From Token to Symbol-Unit: The AI Cognitive Debate Behind Token's Chinese Translation

Introduction

Recently, the National Committee for Terms in Sciences and Technology announced a public notice recommending the translation of "Token" in the artificial intelligence field as "词元" (Ci Yuan), opening it for public trial use. Subsequently, People's Daily published an article titled "Expert Interpretation: Why Token's Chinese Name Is Determined as '词元'", systematically explaining this naming from a professional perspective.

The article mentions that the word "token" originates from ancient English "tācen", meaning "symbol" or "mark". In language models, token represents the minimum discrete unit obtained after text segmentation or byte-level encoding, which can manifest in different forms such as words, subwords, affixes, or characters. Models demonstrate certain intelligent capabilities precisely through modeling token sequences.

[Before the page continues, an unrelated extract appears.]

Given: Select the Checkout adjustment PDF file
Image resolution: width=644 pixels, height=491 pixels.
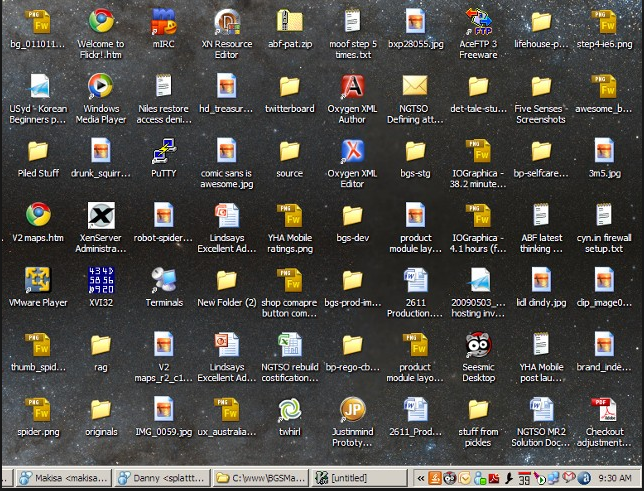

This translation name was considered to conform to principles of monosemy, scientificity, conciseness, and coordination within the expert argumentation system, also possessing certain usage foundations in the current Chinese context. However, after reading relevant interpretations, I formed a different understanding of this naming path.

From a standardization perspective, this naming scheme offers comprehensibility and communication advantages in the short term. However, examining dimensions such as computational ontology, information structure, multimodal evolution, and back-translation consistency reveals its long-term adaptability requires further verification. Against this background, an equally worthy alternative path—"符元" (Fu Yuan)—gradually demonstrates stronger structural consistency and cross-context stability.

The Definition Dislocation: Cannot Replace "Essence" with "Origin"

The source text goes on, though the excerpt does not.